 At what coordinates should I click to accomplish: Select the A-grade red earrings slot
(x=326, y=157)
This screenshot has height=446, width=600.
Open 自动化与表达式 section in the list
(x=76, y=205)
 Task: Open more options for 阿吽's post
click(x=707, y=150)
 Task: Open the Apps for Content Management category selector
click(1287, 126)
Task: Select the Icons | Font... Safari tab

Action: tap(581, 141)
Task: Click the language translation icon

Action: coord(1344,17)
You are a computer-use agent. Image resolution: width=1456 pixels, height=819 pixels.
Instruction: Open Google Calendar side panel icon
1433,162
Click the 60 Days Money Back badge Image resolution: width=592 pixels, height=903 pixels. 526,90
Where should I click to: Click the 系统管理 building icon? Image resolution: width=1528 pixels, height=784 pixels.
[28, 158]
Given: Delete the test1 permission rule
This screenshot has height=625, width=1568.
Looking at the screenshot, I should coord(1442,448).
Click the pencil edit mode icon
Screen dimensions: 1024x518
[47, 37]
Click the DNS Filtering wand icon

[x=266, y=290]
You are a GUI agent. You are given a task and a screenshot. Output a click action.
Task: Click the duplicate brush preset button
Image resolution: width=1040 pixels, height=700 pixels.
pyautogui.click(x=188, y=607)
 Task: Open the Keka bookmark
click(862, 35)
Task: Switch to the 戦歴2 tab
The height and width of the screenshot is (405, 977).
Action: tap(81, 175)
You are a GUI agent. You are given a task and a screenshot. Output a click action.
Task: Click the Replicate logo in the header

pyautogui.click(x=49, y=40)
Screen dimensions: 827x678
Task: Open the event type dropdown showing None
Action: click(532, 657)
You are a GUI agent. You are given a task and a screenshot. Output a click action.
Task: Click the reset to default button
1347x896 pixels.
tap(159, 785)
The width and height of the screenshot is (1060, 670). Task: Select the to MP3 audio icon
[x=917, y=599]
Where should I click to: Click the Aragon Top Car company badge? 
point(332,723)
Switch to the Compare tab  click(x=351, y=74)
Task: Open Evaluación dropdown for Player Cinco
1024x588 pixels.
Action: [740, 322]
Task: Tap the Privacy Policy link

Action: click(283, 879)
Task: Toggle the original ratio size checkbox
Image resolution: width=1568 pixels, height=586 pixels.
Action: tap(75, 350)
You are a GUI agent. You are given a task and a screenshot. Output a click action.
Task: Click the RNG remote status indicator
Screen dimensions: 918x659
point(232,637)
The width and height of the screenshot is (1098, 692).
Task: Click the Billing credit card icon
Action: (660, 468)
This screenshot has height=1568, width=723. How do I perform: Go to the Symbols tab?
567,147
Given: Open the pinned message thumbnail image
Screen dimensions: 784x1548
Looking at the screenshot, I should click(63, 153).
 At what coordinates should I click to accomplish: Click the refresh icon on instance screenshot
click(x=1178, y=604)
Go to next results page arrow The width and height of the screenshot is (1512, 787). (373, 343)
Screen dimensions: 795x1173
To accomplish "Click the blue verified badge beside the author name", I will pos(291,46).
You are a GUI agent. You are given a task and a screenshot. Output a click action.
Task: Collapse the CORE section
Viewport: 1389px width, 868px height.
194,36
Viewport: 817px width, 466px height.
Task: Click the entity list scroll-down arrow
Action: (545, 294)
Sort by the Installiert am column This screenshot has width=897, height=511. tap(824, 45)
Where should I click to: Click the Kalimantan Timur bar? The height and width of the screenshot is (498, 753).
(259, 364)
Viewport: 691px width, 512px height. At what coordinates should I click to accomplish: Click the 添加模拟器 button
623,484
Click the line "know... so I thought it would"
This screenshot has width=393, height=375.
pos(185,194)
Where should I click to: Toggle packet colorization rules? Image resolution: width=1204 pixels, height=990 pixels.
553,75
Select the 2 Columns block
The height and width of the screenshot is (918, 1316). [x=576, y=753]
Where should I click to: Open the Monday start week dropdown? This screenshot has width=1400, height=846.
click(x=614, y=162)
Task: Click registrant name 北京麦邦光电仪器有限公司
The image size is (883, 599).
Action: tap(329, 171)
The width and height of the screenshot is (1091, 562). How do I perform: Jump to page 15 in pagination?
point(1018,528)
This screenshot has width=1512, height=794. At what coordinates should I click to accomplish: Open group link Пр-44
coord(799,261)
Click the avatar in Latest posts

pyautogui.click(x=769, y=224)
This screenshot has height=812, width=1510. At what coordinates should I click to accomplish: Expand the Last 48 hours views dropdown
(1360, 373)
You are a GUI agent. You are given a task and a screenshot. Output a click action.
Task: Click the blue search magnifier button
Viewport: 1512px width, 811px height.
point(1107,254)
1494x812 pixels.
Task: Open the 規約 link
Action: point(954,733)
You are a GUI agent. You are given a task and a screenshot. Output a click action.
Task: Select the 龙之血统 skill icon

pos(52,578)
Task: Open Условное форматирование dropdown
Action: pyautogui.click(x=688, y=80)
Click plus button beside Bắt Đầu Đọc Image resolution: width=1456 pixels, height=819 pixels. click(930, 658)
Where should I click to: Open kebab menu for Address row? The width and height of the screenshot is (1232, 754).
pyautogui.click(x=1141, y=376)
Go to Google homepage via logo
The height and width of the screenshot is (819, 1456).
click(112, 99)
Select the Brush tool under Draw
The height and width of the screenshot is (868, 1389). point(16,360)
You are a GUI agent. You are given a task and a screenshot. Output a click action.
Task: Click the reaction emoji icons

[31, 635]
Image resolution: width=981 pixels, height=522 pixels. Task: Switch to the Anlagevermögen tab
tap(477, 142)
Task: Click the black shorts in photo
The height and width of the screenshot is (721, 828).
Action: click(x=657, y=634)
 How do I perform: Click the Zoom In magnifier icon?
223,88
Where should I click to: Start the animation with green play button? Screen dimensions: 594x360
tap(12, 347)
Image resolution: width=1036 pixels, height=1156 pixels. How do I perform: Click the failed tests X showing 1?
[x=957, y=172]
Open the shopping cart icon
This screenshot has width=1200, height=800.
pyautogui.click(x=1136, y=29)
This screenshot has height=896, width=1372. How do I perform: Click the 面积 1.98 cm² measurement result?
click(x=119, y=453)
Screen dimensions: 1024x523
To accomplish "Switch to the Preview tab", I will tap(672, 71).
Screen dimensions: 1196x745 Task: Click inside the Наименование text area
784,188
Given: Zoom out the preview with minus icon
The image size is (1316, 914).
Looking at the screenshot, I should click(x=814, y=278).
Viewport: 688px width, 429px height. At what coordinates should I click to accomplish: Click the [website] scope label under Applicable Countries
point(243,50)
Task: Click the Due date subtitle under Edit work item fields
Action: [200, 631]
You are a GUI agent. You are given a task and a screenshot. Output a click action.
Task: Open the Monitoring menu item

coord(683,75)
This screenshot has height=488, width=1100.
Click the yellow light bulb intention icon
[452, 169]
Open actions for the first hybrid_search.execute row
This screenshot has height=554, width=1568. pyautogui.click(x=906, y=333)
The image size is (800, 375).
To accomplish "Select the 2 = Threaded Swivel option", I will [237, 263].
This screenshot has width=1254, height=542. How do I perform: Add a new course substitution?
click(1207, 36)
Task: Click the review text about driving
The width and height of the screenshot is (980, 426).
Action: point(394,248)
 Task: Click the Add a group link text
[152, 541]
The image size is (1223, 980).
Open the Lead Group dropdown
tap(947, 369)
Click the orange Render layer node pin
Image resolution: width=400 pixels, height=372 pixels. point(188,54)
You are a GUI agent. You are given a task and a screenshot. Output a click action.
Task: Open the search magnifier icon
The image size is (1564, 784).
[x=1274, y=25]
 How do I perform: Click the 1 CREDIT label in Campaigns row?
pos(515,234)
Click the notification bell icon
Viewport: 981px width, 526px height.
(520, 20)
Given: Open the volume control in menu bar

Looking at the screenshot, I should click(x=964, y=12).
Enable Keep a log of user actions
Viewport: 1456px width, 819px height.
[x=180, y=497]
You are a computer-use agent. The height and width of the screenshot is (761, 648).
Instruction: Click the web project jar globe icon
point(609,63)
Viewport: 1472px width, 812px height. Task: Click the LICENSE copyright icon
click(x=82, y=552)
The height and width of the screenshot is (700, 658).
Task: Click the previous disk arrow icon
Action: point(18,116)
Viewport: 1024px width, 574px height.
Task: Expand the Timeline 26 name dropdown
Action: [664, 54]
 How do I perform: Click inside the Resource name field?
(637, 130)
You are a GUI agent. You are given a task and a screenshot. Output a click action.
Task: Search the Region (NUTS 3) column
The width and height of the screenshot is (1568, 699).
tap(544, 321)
_ _ _ _ _ _ _
**Work to complete:**
Rewrite the material from the line containing "Task: Click registrant name 北京麦邦光电仪器有限公司" through the line containing "pyautogui.click(x=769, y=224)", replacing "pagination" with "page navigation" and leaving everything else unchanged.

**Solution for this exercise:**
Task: Click registrant name 北京麦邦光电仪器有限公司
The image size is (883, 599).
Action: tap(329, 171)
The width and height of the screenshot is (1091, 562). How do I perform: Jump to page 15 in page navigation?
point(1018,528)
This screenshot has width=1512, height=794. At what coordinates should I click to accomplish: Open group link Пр-44
coord(799,261)
Click the avatar in Latest posts

pyautogui.click(x=769, y=224)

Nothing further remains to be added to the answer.